Sarge had already started stuffing things into duffel bags as Cassandra got up. He alternated packing the bags with glances at her as he spoke.
“Intel says there’s an air strike coming out of Incirlik. Turkish Air Force is gonna turn this place into a table top.”
“What?”
“Would you just get your shit together and save the questions for later?”
Cassandra quickly pulled on her clothes and gathered up her notes and laptops as the exodus of vehicles continued all around them.
“Ankara’s got it in their head that this is a Kurdish FOB,” Sarge was saying as Cassandra put on her coat and gloves. “No way they’re gonna let the PKK establish a new base inside Turkish Territory.”
“That’s crazy,” Cassandra said. “This is no PKK base.”
Sarge looked at Cassandra irritably and she noticed that his unacknowledged illness had progressed.
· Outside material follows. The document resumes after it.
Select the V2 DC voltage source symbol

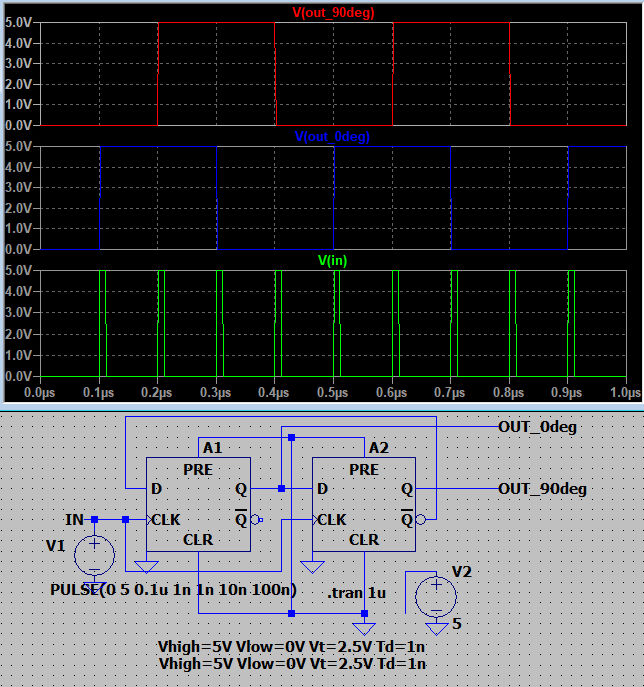click(436, 596)
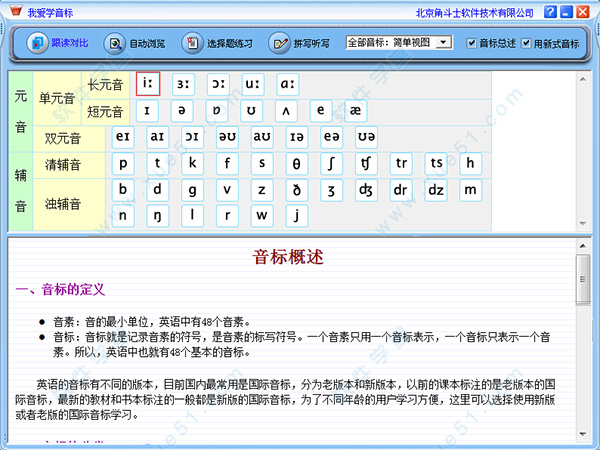Click the æ short vowel button
The width and height of the screenshot is (600, 450).
(x=355, y=111)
He seemed to have lost weight and his hair had grayed slightly. “You wanna wave the bombers off with your white hankie? You think everything is tickee babu? This is going down, and unless you want to ride this rocket to the moon, we have to get off the X now!”
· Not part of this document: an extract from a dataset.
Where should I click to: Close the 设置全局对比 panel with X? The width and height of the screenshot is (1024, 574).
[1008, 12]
They flagged down a dual axle troop transport just outside the tent and hopped in, joining the fleeing line of ten or twelve vehicles slowly winding their way down the nearly non-existent mountain road. They were less than two miles from the site and the sun had just broken over the Iranian border when they saw the three fighter jets armed with precision guided munitions streak in from the west. They were less than six hundred feet above them and the newly risen sun reflected off of them in a soft, yellow-gold glow.
Cassandra turned her head to look behind them and saw the first of a barrage of missiles fire off from the jets. With not the explosive power of heavy munitions, the smaller rockets would serve to root out any “defenders” so that the demo teams could come in and mop up. No need for heavy bombers or missiles. The booms were less impressive than she would have imagined, but the barely litten sky at the mountain top burst into fiery yellow and white light and rolling smoke. The surprise and rush of the air raid had all been contrived to keep anyone from grabbing too much in the way of evidence. It was all Kabuki, and Cassandra knew it. There were no defenders, no forward operating base, no real threat. Except to the status quo. She didn’t know when the decision had been made, or who had made it, but Kiringiru would be left just as they had found it: a myth. Six months from now, if she had any reason or opportunity to return, she would find, if not a ten foot fence around the site, cameras and motion sensors embedded in the rocks, roving patrols of armed sentries authorized to use lethal force, and satellite overflights every day. The entrances and exits would be carefully re-concealed and any type of research or excavation would be under the tightest security. Kirinjiru would become an information black hole; an open secret discussed fervently by conspiracy nuts and denied by the Turkish authorities. She had, Cassandra thought, become her namesake: Cassandra, given the gift of knowing by Apollo, and cursed to have no-one believe it.